Shown here looking south from Sistrunk Boulevard, the new FAT Village will feature ground-floor shops, galleries and restaurants. (Urban Street Development / Courtesy)

FAT Village’s makeover has wound its way through Fort Lauderdale’s Development Review Committee since September, says Petrillo, who’s heading the project with developer Alan Hooper and FAT Village co-owners Doug McCraw and Lutz Hofbauer. If Fort Lauderdale’s board approves the project, city commissioners could vote to approve it as soon as April, with construction firing up around late 2020, Petrillo says.

“If you look across Flagler Village now, there’s a lot of lofts and housing but only a sprinkling of restaurants,” says Petrillo, whose firm Urban Street Development is also building the seven-story Forge Lofts residences a block south at 401 NW First Ave. “That’s the missing puzzle piece. We’re not just merchant developers trying to remake its character. We’re trying to improve the lifestyle and amenities in Flagler Village.”

Stretching four square blocks, the FAT Village facelift would render the squat arts district unrecognizable. The project – spanning Sistrunk Boulevard south to Northwest Fifth Street and Andrews Avenue west to the FEC tracks – would be split into east and west phases, Petrillo says.

The west side, facing Northwest First Avenue, calls for a pair of six-story office buildings (total: 150,000 square feet) perched atop FAT Village’s existing studio warehouses, along with a 125-unit high-rise touting affordable housing. The Projects warehouses, which now house artist studios, would stay mostly empty and serve as “entrances to co-working spaces and offices and bars,” Petrillo says.

The layout of the new Flagler Arts and Technology (FAT) Village leaves less room for arts and technology and more room for offices and residences.The layout of the new Flagler Arts and Technology (FAT) Village leaves less room for arts and technology and more room for offices and residences. (Urban Street Development / Courtesy)

The east side, bordering North Andrews Avenue, would feature a 307-unit residential loft, a 1,000-space parking garage and the FAT Village Hotel, according to public records. The total space reserved for artist studios? About 7,300 square feet, a lot less than what artists occupy now.

The old Maguire’s building, which has sat derelict since January 2017, will be razed and replaced by a reincarnated Maguire’s Hill 16, Petrillo says.
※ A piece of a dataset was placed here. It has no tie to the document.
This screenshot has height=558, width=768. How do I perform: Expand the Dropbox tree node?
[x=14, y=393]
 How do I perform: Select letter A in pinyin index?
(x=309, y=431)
He bought the beloved Irish pub from previous owners Jim and James Gregory and plans to design the pub using its old furniture and décor. “That place had such a loyal following,” Petrillo says. “The amount of people that used to camp out in that parking lot on St. Patrick’s Day was incredible.”
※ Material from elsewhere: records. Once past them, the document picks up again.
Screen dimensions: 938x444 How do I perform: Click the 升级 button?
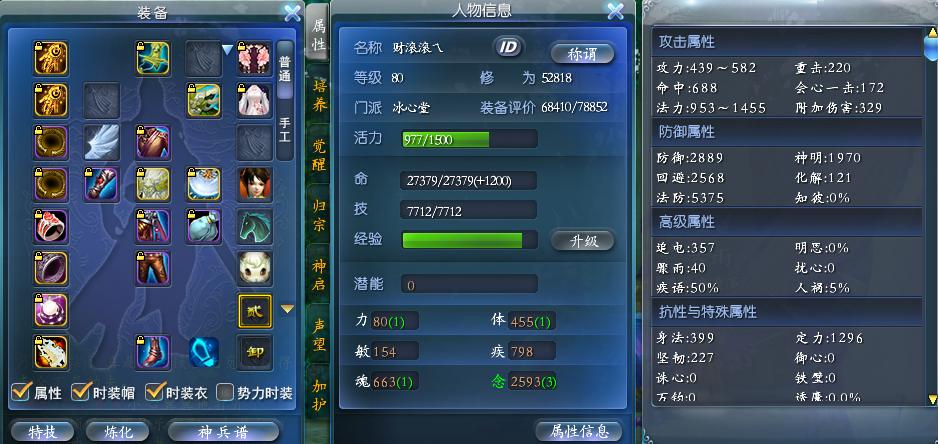[x=582, y=241]
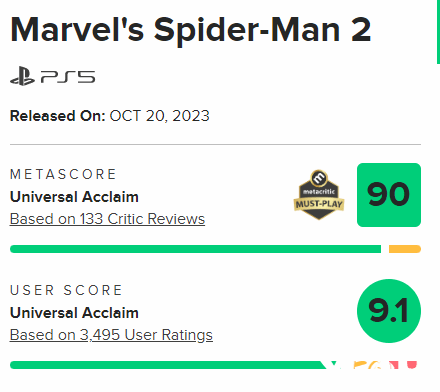The image size is (440, 392).
Task: Click the USER SCORE heading label
Action: point(66,290)
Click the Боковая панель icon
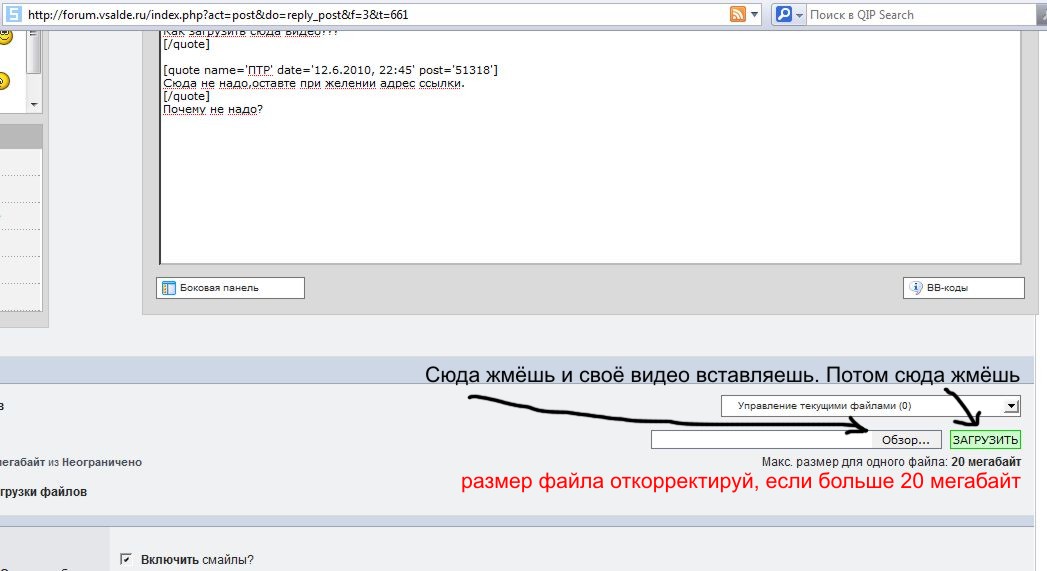 167,288
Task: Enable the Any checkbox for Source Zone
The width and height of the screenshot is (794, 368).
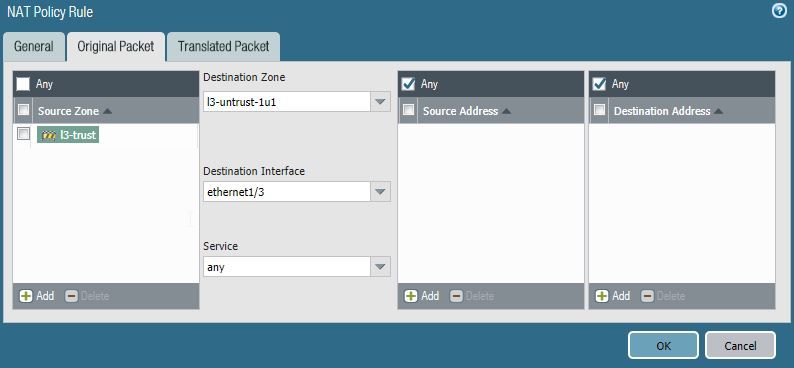Action: pyautogui.click(x=23, y=84)
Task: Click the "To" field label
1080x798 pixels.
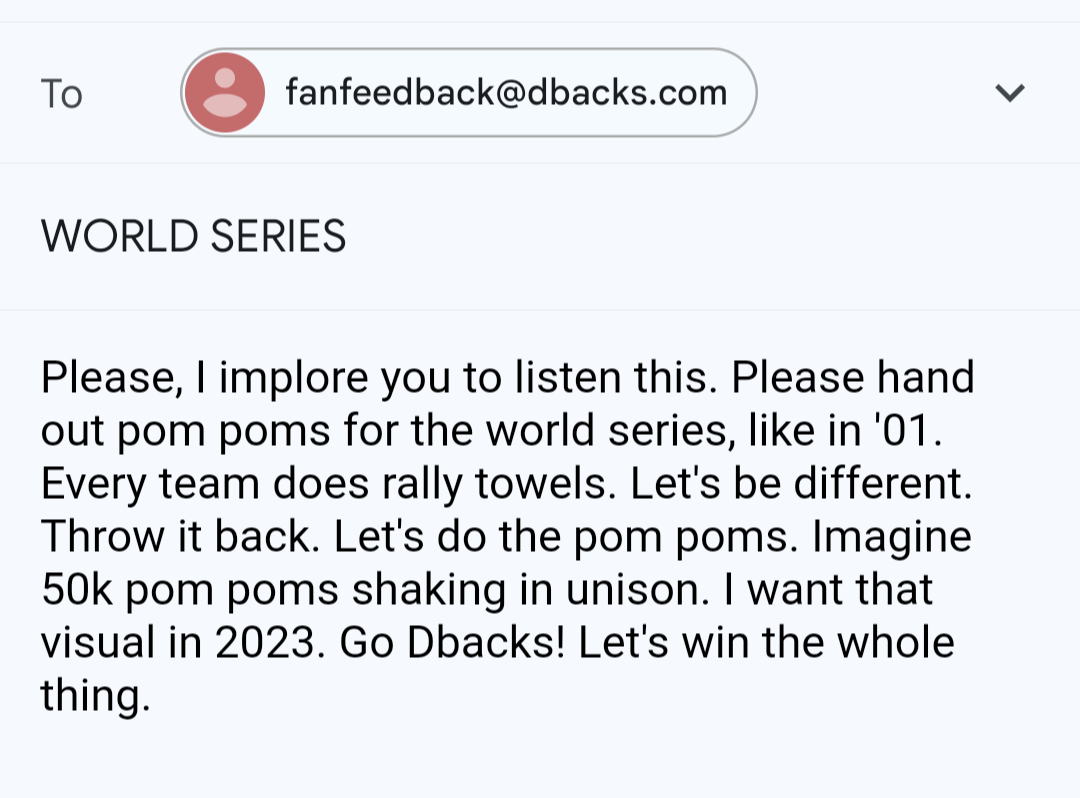Action: (61, 94)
And he has no plans to buy Henry’s Sandwich Station, the fast-casual eatery from restaurateur Marc Falsetto (Tacocraft, Pizzacraft) that’s perched on FAT Village’s northern edge. Also staying: the art district’s last-Saturday-of-the-month FAT Village Art Walk.
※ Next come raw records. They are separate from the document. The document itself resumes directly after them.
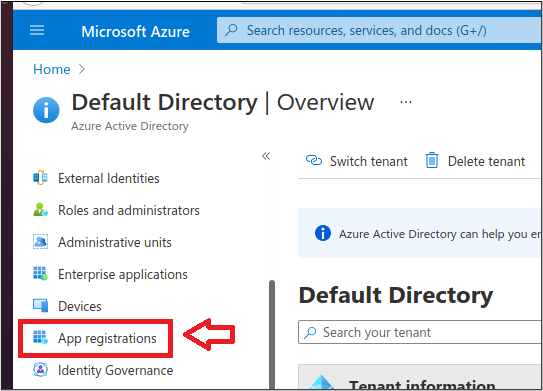Collapse the sidebar with double chevron
Viewport: 543px width, 391px height.
(x=266, y=156)
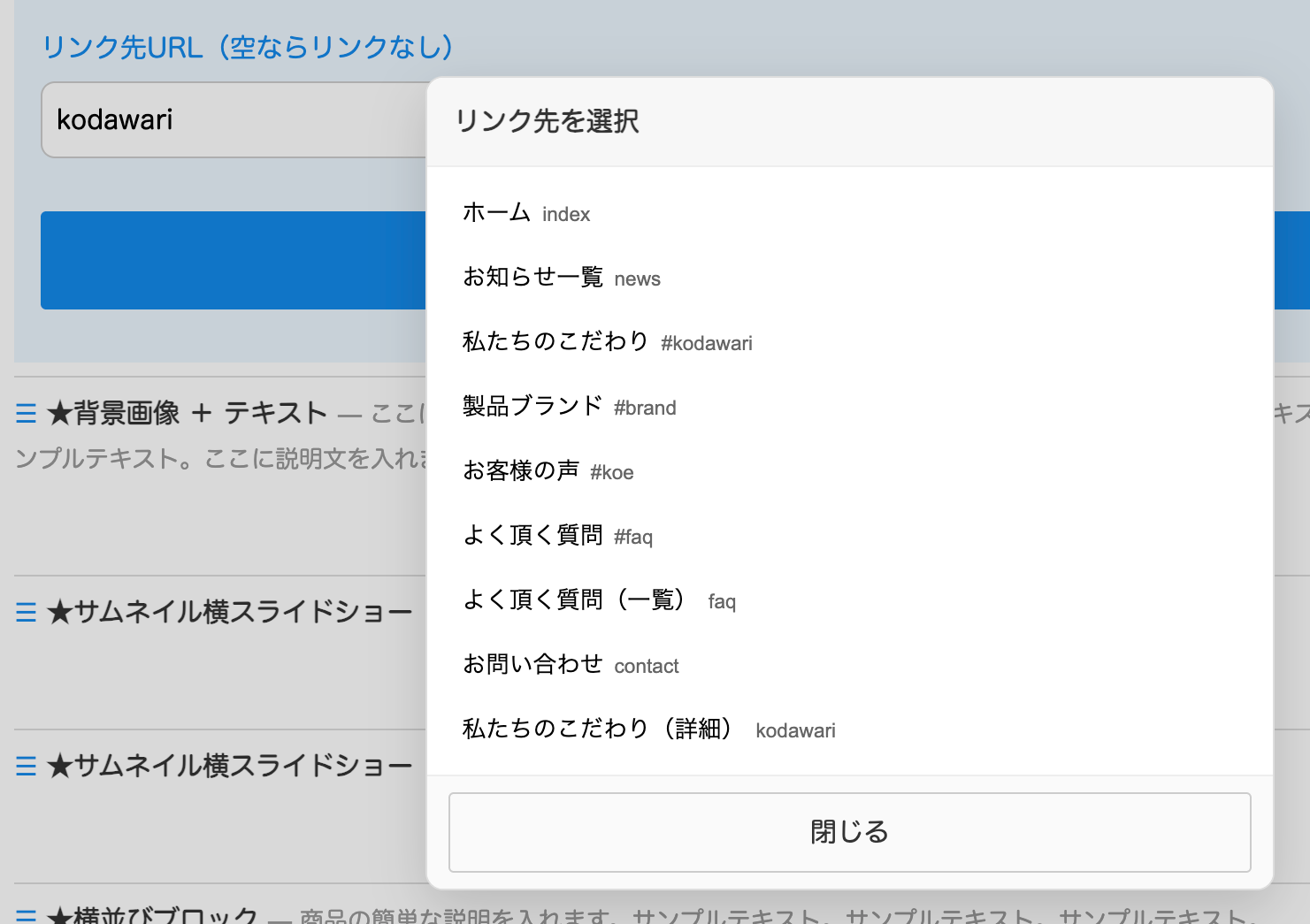Pick よく頂く質問（一覧） faq page
1310x924 pixels.
click(599, 600)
Parking garages, a flat-iron office building and upscale residential lofts are also coming to the transformed FAT Village.
Parking garages, a flat-iron office building and upscale residential lofts are also coming to the transformed FAT Village. (Urban Street Development / Courtesy)

Still, the layout of the new FAT Village (which stands for Flagler Arts and Technology), appears to leave less room for arts and technology. The makeover is perhaps a mirror of what befell Miami’s Wynwood Arts District, the once-buzzing hub of artists and graffiti created by late developer Tony Goldman. After boutiques, lofts and upscale eateries priced Miami artists out of that neighborhood, art galleries moved farther north into the Little Haiti and Little River neighborhoods.

Other big projects taking shape along the edge of Sistrunk include the imminent Sistrunk Marketplace and Brewery, expected in March; a revival of Hot & Soul restaurant, due this summer; and Molly Maguire’s Pub and Eatery, opening this fall.